Sunday, February 10, 2008

From the Literary Desk

Oft do I miss my Literature days, the thrill of discovering yet another brilliant author, the awe that coursed through my veins discussing the genius behind the words, the complete satisfaction after having discussed, interpreted and analysed a particular work. The module on francophone literature that I had taken up during my stage at Montpellier not only gave me the opportunity to go back to those days, but also made me realise that without literature in my life, it is quite incomplete. While several incidences kept me away from literature after my return, and my failure to read as fast as I used to disappointed me greatly, the persistent prodding by someone whose opinions and advice mean much to me, made me turn once again to the world of literature, to read (steadily and constantly if not as voraciously as before) and to widen my horizons. The Literature Course recently started at AFP has given this attempt a further boost – we are working with Charles Perrault’s fairy tales from The Mother Goose Tales. I wasn’t very sure what I should expect from the course, and I almost backed off (but once again the said person prodded me on and I stuck around much to my contentment) but I am absolutely delighted with what we are doing and what I’ve been exposed to and what has been brought back into my life. Just being back in a class, with a teacher whose knowledge is worthy of much admiration, reading and discussing a literary work is joy enough for me – but when it is something in which I take keen interest, brings back my knowledge and allows me to put that as well as my own intelligence and literary instincts to work…it really couldn’t get better!
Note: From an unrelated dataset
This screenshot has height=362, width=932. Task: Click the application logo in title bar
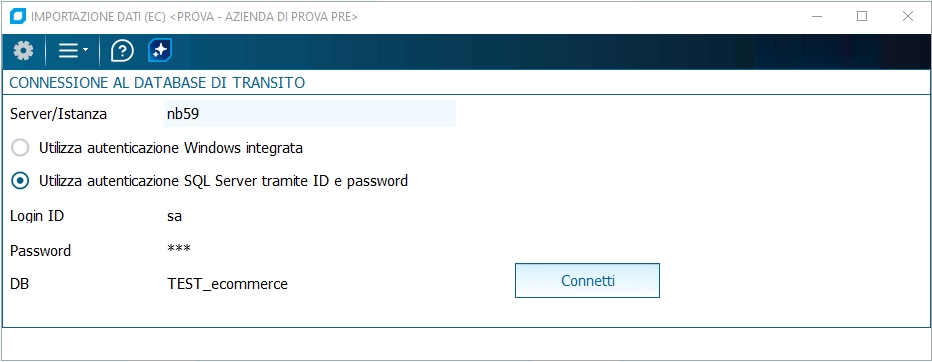(18, 17)
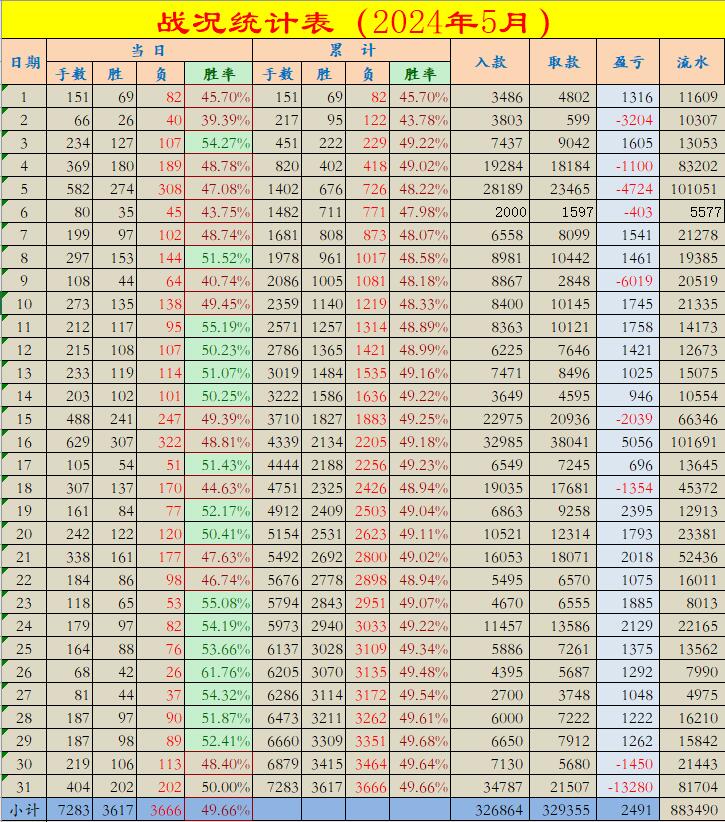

I already had some background in the origin of fairy tales having discussed the genre when we studied African, Australian and Canadian folk tales at the MA level, and knew that the fairy tales we know today (mainly those penned by the
Grimm brothers and Hans Christian Anderson) find their origins in the oral tradition of narrating stories (often very grisly and horrifying) around a fire to keep the guards awake and entertained through the night, as also in the famous Arabian Nights. It really is fascinating how these tales have evolved to a point that today we recognise them as children’s stories, despite their completely different origins. While I also knew that many versions of these fairy tales exist (no need to look far – we already know about two such versions, those of Charles Perrault and the Grimm brothers) I was really amazed to find out just how shocking (and sometimes feminist) the earlier versions were – for instance, did you know that in the earliest version of the Sleeping Beauty, a married prince rapes her while she’s in her induced slumber and it’s one of the two progeny from this illegitimate relationship that finally wakes her, and not the prince? Or that the oral version of the Red Riding Hood has an ingenious and smart girl who saves herself (and her grandmother) from the wolf and has no need of the Grimm brothers’ woodcutter to do the needful?
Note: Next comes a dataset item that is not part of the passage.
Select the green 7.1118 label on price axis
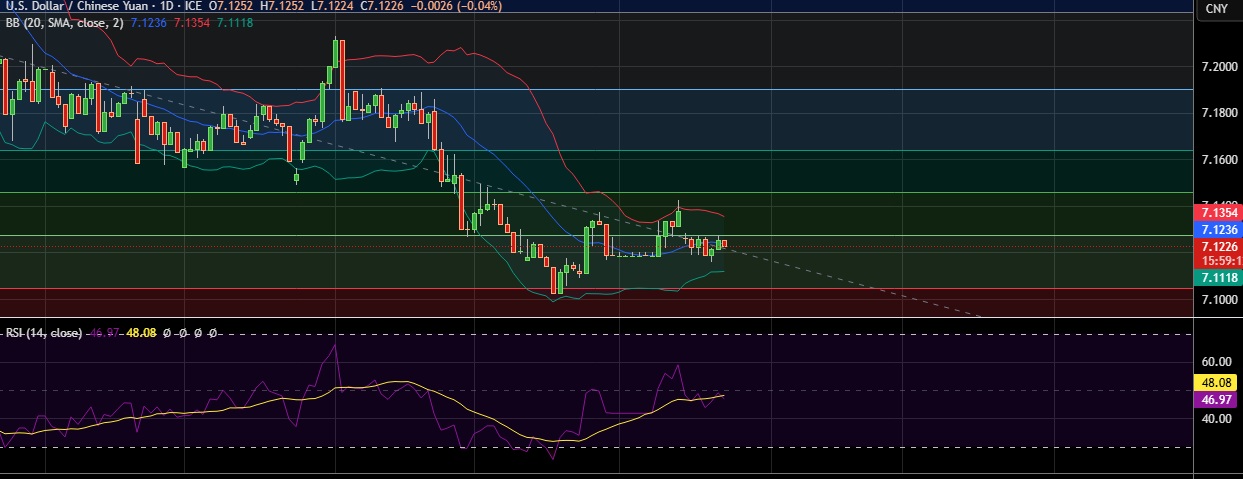[x=1219, y=279]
Apart from this, the professor, who herself is keenly interested in the origin of languages and etymology, has reawakened my own slumbering interest in the subject and made me finally pick up and start reading
The Story of French by Julie Barlow and Jean-BenoĆ®t Nadeau, a book that I purchased over a year ago and has been gathering dust ever since. Needless to say, the book has completely grabbed my interest and I’m making my way through it steadily, absolutely delighted with what I’m reading, coupled with information I garner in class!
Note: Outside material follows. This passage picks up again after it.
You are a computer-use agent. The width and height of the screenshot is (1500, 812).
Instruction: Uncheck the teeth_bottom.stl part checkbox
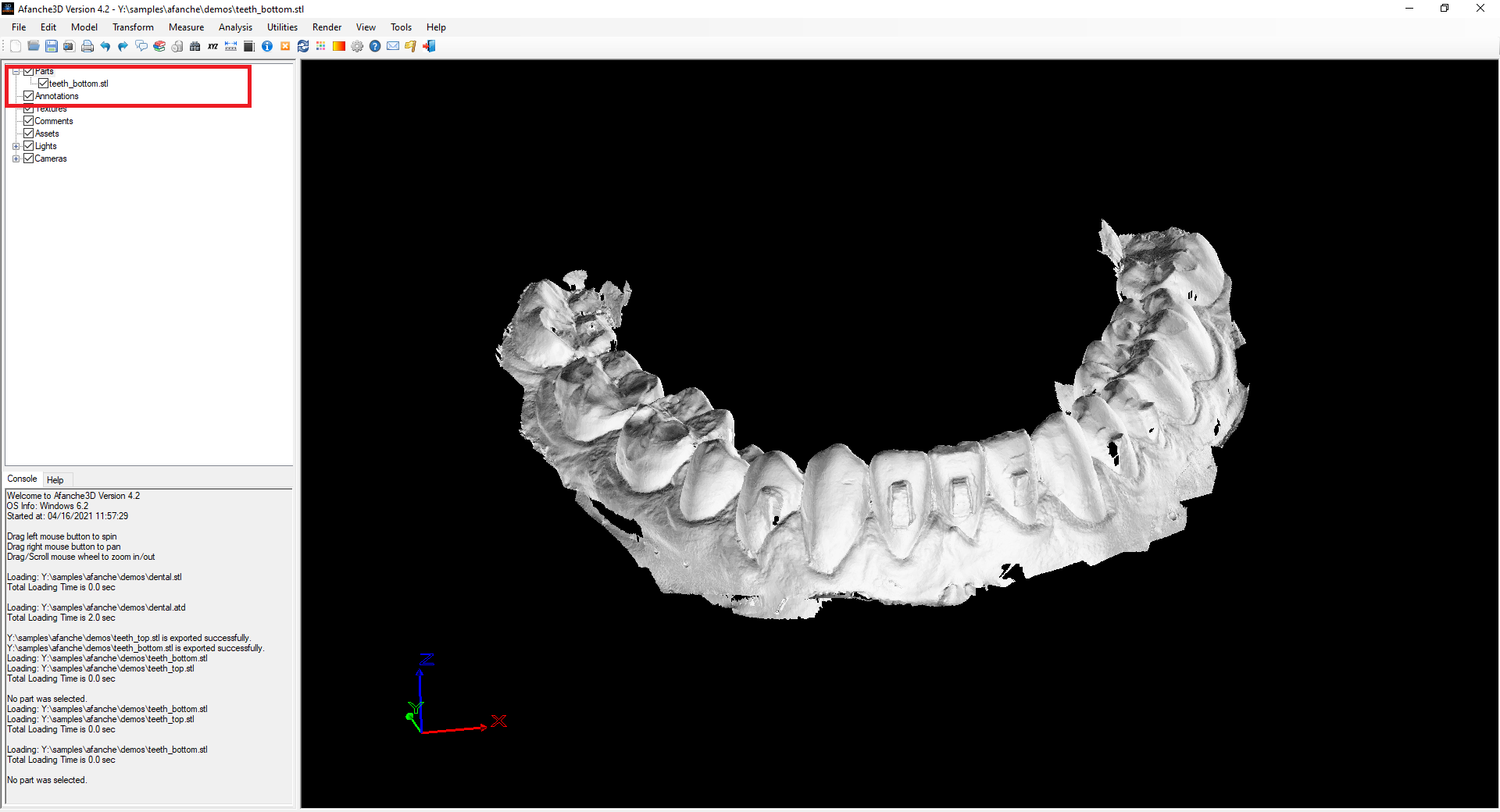(x=44, y=84)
I’m simultaneously working my way through my fifth Margaret Atwood,
Cat’s Eye as well as an anthology of Moroccan poetry. I must admit that the tone of some of the poems took me by surprise, especially those that dealt with the themes of God and carnal pleasures. I was struck by the frankness of Mohammed Achaari’s “Douceur Sauvage” a poem of complete raw sensuality, and the hard-hitting tone of Mohammed Aziz Lahbabi’s “Dieu, l’Absolument Grand” in which God has been stripped bare of his mercy and has instead been presented as someone who is not only indifferent to his believers suffering, but almost cruel and inconsiderate in his demands, and as someone who has imposed a burden of responsibilities on us without so much as asking us our opinion. Perhaps I’m indulging in prejudices, but I found it really remarkable to see such themes being tackled with such frankness and almost brutality by poets from a Muslim culture. Whether they are representative of a small minority of rebellious thinkers in their countries or whether they truly represent a changing trend of thoughts and attitudes in their country, I do not know. What I do know, is that their work is brilliant and worthy of recommendation.